- _SOURCE PASSAGE_
In late June, Greece became the first advanced economy to miss a debt repayment to the IMF. At the same time, the government decided to fully repay a yen-denominated bond held by private investors. This is remarkable, since the IMF is a lender of last resort and typically insists on full repayment before any other creditor. However, the IMF’s senior status is not written in law, but is merely a market convention – IMF seniority only prevails if market participants believe in it. The Greek decision to temporarily default on the IMF could therefore have important repercussions for the pricing of sovereign debt and for the IMF’s role in the international financial architecture.
In addition, there are now widespread demands for the governments of Europe to grant deep debt relief to Greece, following the haircut on private bonds in March 2012 and several rounds of maturity extensions on the stock of Eurozone rescue loans to Greece. Asking for debt relief in Greece effectively means asking for a subordination of official (government-to-government) loans. This demand is made explicit in a new paper by Buchheit and Gulati (2015), who propose to legally subordinate official sector debt in Greece, with the aim of facilitating fresh lending by private creditors who would be granted a super-senior status.

- _DATA LINES_
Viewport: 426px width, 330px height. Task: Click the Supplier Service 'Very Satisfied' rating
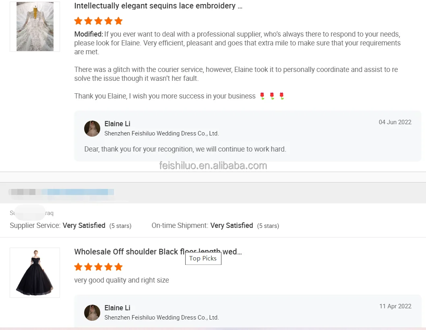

- _PROBLEM SET_
[1] In the passage on Greek debt and IMF seniority, why could Greece's temporary default on the IMF have important repercussions? Answer in one to three sentences.
[2] Return the stretch of the passage on Greek debt and IMF seniority from "In addition, there" through "a super-senior status.", copied word for word.

- _EXERCISE SOLUTIONS_
[1] The IMF's senior status is not written in law. It is a market convention that prevails only if market participants believe in it. For that reason, Greece's missed IMF repayment, made while it fully repaid a yen-denominated bond held by private investors, could have important repercussions for the pricing of sovereign debt and for the IMF's role in the international financial architecture.

[2]
In addition, there are now widespread demands for the governments of Europe to grant deep debt relief to Greece, following the haircut on private bonds in March 2012 and several rounds of maturity extensions on the stock of Eurozone rescue loans to Greece. Asking for debt relief in Greece effectively means asking for a subordination of official (government-to-government) loans. This demand is made explicit in a new paper by Buchheit and Gulati (2015), who propose to legally subordinate official sector debt in Greece, with the aim of facilitating fresh lending by private creditors who would be granted a super-senior status.